What is being asked — Please return each line of the data below that contains the word "checkbox", copied unchanged.

--- begin Data for this exercise ---

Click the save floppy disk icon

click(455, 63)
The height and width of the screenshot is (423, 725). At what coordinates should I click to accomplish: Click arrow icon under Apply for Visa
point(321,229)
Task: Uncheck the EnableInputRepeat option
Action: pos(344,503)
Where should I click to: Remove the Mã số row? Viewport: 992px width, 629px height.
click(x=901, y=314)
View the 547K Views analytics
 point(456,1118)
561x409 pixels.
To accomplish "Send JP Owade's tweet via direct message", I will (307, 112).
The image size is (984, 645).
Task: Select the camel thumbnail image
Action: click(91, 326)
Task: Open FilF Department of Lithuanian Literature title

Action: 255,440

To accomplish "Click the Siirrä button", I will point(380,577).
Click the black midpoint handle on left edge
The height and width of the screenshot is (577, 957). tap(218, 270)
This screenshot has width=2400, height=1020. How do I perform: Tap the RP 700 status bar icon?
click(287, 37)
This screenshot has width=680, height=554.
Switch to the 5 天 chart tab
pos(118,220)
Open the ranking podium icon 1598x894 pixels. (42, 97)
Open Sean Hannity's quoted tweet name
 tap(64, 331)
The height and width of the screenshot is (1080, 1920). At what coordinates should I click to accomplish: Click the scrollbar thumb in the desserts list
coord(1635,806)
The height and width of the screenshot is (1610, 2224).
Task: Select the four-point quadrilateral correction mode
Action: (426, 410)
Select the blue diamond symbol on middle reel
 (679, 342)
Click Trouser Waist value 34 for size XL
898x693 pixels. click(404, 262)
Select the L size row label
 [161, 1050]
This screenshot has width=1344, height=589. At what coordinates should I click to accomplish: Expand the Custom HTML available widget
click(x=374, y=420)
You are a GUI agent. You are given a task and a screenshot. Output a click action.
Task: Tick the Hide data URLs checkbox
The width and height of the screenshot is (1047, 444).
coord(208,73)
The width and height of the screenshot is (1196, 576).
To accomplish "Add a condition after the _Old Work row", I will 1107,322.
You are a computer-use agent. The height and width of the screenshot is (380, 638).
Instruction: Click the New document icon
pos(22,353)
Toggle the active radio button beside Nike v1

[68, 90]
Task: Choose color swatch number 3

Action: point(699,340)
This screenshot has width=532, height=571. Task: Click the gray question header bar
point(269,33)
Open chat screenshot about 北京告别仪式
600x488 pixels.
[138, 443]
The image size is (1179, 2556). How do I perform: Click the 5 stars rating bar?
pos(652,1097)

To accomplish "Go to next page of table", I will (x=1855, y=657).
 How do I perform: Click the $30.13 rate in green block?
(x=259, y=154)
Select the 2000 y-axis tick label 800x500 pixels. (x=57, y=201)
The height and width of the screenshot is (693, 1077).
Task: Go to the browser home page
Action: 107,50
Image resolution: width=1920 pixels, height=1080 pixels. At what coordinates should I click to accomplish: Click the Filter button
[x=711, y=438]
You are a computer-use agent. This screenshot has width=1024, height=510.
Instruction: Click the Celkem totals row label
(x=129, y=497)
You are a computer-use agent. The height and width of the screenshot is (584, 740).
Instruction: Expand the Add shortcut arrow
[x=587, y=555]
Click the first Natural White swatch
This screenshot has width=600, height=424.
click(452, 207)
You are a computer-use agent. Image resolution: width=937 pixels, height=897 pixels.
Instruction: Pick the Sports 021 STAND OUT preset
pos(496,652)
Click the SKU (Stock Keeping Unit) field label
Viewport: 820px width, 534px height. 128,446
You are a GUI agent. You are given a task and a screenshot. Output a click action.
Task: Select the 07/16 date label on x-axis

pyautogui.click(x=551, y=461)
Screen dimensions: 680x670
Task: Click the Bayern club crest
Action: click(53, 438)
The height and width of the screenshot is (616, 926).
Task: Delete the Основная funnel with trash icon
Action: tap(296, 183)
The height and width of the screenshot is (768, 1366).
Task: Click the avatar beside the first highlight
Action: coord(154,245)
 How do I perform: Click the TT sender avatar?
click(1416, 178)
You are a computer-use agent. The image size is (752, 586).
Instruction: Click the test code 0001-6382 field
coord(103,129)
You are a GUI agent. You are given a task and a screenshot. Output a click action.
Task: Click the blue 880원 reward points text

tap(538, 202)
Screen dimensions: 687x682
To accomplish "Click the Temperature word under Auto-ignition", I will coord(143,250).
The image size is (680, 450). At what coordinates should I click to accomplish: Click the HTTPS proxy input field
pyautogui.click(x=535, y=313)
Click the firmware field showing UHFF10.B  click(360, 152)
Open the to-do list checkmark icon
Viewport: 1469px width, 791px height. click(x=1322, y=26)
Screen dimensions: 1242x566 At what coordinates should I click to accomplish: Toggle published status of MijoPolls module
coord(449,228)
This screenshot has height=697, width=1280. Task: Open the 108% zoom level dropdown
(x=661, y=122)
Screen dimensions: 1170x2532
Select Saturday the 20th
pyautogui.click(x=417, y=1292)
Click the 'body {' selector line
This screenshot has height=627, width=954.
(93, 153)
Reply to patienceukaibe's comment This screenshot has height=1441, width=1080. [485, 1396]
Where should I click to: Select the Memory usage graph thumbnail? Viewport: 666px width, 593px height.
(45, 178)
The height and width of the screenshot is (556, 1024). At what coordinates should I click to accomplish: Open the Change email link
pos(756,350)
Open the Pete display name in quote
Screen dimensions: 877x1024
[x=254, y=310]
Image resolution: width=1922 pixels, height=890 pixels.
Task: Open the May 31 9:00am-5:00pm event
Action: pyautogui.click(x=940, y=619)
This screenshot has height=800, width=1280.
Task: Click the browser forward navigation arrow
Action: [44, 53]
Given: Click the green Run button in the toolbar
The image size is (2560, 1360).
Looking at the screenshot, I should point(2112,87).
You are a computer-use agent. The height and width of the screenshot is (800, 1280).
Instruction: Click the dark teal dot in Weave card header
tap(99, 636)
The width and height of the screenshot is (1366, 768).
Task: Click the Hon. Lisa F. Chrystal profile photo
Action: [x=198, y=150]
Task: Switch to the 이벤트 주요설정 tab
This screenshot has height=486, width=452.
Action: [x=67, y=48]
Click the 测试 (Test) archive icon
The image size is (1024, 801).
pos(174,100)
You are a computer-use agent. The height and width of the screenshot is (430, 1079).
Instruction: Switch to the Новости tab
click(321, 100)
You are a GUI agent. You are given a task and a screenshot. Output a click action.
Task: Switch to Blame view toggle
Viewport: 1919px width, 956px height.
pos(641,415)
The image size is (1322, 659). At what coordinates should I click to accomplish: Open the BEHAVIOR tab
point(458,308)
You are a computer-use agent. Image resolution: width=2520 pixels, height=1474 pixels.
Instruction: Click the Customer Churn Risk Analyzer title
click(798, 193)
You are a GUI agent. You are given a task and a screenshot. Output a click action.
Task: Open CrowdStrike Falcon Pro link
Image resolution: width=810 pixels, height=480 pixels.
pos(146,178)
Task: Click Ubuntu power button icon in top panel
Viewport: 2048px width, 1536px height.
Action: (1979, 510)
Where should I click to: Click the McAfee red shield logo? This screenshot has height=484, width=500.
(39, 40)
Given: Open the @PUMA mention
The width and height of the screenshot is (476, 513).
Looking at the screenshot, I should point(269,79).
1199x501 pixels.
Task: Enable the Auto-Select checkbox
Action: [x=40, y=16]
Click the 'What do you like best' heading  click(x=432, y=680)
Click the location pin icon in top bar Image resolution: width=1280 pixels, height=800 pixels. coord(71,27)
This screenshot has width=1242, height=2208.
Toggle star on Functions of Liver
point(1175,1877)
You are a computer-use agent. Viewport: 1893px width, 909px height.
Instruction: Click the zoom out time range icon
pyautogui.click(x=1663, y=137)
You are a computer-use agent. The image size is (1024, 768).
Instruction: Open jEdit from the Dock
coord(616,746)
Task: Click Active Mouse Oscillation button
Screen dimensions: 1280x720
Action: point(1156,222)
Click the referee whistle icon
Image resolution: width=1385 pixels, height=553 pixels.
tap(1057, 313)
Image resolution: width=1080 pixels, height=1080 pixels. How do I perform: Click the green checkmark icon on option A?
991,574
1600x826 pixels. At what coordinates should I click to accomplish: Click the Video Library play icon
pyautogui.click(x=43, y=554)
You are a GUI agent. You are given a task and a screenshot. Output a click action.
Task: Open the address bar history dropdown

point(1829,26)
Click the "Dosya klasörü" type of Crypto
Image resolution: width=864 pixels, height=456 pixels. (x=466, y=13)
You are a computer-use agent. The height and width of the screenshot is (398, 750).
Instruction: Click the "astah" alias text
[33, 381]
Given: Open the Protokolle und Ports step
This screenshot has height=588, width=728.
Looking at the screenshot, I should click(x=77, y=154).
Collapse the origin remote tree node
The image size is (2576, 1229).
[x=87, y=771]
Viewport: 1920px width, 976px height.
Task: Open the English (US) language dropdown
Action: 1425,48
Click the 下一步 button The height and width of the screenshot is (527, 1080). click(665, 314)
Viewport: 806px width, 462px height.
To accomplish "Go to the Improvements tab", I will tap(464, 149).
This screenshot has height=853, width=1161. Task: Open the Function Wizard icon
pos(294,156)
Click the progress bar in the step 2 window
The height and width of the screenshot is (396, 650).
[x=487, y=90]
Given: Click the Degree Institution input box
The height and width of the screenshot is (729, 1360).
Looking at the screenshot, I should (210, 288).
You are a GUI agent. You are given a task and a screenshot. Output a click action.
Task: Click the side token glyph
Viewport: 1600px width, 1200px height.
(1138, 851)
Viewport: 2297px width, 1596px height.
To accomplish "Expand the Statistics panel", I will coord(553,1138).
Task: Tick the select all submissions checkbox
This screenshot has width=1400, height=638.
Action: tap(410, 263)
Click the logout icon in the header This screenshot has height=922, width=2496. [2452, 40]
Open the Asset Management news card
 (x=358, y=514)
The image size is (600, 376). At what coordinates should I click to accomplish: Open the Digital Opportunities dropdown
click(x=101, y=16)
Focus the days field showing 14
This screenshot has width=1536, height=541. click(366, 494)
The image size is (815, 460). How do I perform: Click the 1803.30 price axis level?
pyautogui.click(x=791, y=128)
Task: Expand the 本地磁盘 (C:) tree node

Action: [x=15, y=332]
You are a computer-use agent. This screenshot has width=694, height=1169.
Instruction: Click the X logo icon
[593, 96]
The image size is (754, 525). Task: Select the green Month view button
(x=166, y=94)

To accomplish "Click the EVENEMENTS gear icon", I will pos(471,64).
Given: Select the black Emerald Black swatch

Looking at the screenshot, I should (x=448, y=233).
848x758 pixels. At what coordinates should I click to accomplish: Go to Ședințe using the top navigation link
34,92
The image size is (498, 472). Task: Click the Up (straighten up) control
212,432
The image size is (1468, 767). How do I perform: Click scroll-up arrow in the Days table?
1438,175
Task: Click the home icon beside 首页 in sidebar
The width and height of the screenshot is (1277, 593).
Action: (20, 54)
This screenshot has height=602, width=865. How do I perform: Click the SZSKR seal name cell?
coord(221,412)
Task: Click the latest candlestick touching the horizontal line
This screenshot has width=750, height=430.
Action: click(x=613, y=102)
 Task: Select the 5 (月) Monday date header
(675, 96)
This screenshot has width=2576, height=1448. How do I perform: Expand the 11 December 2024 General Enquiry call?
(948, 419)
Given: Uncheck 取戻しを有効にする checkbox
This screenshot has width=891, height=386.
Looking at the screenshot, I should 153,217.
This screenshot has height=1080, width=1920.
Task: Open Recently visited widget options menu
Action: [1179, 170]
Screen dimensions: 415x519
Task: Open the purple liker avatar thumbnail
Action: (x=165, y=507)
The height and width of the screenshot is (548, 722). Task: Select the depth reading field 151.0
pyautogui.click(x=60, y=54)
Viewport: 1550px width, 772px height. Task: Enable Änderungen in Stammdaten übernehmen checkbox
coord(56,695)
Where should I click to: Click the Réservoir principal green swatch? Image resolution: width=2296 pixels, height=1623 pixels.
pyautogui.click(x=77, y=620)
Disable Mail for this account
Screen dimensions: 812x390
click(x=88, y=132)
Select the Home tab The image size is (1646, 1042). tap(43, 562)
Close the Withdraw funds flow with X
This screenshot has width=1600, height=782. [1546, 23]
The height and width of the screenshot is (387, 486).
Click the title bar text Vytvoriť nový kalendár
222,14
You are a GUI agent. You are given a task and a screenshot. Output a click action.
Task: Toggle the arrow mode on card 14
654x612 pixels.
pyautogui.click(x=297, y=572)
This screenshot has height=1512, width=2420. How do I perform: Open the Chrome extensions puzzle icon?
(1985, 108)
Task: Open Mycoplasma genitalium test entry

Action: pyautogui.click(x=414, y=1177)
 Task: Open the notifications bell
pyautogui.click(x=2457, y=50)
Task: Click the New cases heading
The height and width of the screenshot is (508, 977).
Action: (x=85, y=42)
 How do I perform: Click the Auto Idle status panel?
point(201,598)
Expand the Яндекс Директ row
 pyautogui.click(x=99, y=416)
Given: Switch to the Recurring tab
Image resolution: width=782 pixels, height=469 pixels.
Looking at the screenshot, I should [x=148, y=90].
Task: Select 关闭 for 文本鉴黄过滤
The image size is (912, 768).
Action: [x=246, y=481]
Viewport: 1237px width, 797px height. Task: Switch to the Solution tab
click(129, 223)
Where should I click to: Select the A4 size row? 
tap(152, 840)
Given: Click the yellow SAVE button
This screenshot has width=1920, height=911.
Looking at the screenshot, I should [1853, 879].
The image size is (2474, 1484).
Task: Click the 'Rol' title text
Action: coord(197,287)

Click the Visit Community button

--- end Data for this exercise ---

Result —
Task: Tick the Hide data URLs checkbox
Task: Enable the Auto-Select checkbox
Task: Tick the select all submissions checkbox
Given: Uncheck 取戻しを有効にする checkbox
Viewport: 1550px width, 772px height. Task: Enable Änderungen in Stammdaten übernehmen checkbox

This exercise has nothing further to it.